A screenshot of of a Tencent authored presentation. Image: Motherboard.
The leak also included a spreadsheet of terms for different languages. In the Chinese spreadsheet, words included under a tab labeled Risk Level 5 included words like “abortion,” “Hitl3er,” and “victoria secret.”
On religion, games in China “must not incite national hatred, promote ethnic discrimination or undermine national unity.” As widely covered in media, government, and NGO reports, the Chinese government has embarked on a systemic and widespread cultural genocide against Uyghur muslims in the western region of Xinjiang.
Roblox was also expected to collect and authenticate the real names of players in China. “The main purpose is to provide necessary safe guard for minors,” the presentation reads. And, it had to comply with China’s anti-addiction policies, such as only allowing people to play the games for a few hours every day. In one of its own documents, Roblox said that this feature was a “must in China” but that is also presented a “great option globally.” The idea was to create this feature across the entire Roblox platform, and then make it a requirement in China and an option for parents in the rest of the world, another slide says.
Tencent also pointed to China’s rules on in-game purchases, and how they would specifically relate to Roblox. “There needs to be a cap on the amount that underage can purchase both every day and every month,” the slide read, next to a screenshot of a Roblox interface offering the sale of Robux, the platform’s currency. The slides also include images of Roblox cosmetics and other microtransactions.
Then in July 2021, Roblox launched LuoBuLeSi, the Chinese version of its platform. Other documents show some of the mechanisms it had in place for complying with Chinese regulations, including a game “whitelist” and moderation features for display names in the country.
Roblox’s time in China was exceptionally short lived. In December 2021, the company closed down LuoBuLeSi without going into detail about why. Soon after it shut down, the company said that it was working to relaunch after making “necessary investments” to its “data architecture” but did not provide any additional information about closing..
Some of the slides then document the fallout: In the wake of the shutdown, Roblox refunded all player spending and made sure that existing players could no longer login. The company planned to delete Tencent player personal identifying information, but at the time the exact scope and timing of that was to be determined, the slides read. Roblox also scaled back its Chinese team while retaining enough staff to recruit in the country, the slides read.
Regarding the possibility Roblox saw that Tencent may hack the company, a Roblox spokesperson told Motherboard in an email that “The slide you reference was from 2017, before we had a formal joint venture relationship in place. As normal for a company entering into a new market, we consider risks and opportunities and plan for them.”
“Roblox policy is to comply with the laws of the regions in which we operate, including China,” the spokesperson added.

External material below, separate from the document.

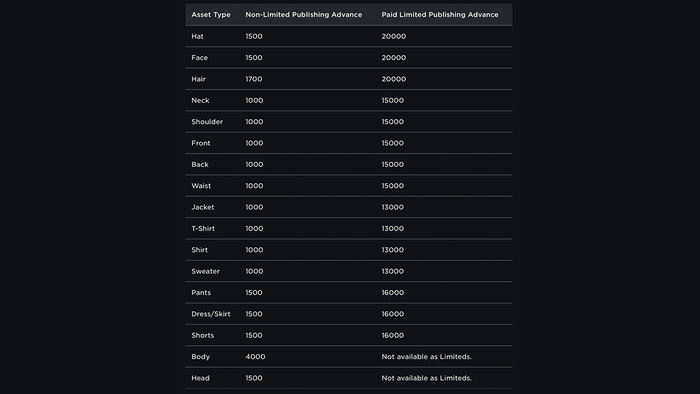The height and width of the screenshot is (394, 700).
Task: Click the Asset Type column header
Action: pyautogui.click(x=211, y=15)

When, or if, Roblox does launch its game again in China, it plans to give players a free avatar and spending rebate, the slides add. When asked if Roblox has a date for when it may relaunch in China, a Roblox spokesperson told Motherboard in an email that “at such time that we can provide an update on when the application will be available to us.” Roblox said that, as of writing, the company still has a presence in China, including an office, employees, and Roblox Studio.
Tencent did not respond to a request for comment.
“Tencent & Roblox stay fully committed to long-term China & Luobu success,” one of the hacked Roblox presentations reads. “Keeping current license paramount for future relaunch.”